Post hoc Power

I understand to some degree the whole idea of discussing the limitations of a study due to small sample size constrictions which may result in limited power to detect differences between groups or an effect of a covariate on an outcome.  What I do not fully understand/agree with is the need to discuss the post hoc power from a study.  I will refer to “significance” in the sense of the traditional statistical significance of a p-value of 0.05.  This discussion does not pertain to all analyses, such as likelihood-based analyses, but mainly towards frequentist-based analysis.

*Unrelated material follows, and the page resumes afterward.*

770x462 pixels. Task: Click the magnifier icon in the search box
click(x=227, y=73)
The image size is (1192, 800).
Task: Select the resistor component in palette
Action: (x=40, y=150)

The reasons are 1) The power to detect a difference given your data is either 0 or 1, either you detected it or you did not.  2) You do not do power calculations on differences you find significant.  You do not say “we were underpowered to detect a difference between X in groups 1 and 2, but we saw one regardless”, it sounds foolish, but the reverse does not.  3) Power calculations are usually still based on differences much higher than seen in the data.  For example, a difference of 5% was seen in the data, but the power calculation is based on 10% since this is clinically/practically significant.  Overall, this implies that we do not think we have any better estimate of the difference after collecting the data.  The investigators’ prior does not seem to have moved after this round of collecting data, so why would they move in the next round? 4) The analysis inherently assumes that if we collected more data, we could potentially find a difference, but that next study is rarely, if ever, done or planned to be done.

Thus, I feel as though this post hoc power discussion biases your results and shows an underlying opinion that even though you didn’t see a significant result after you collected your data, you still think one exists.  Now, I feel as though this brings into question an investigator’s equipose, though journals rarely seem to grasp the implications of this and reviewers consistently request discussions of power.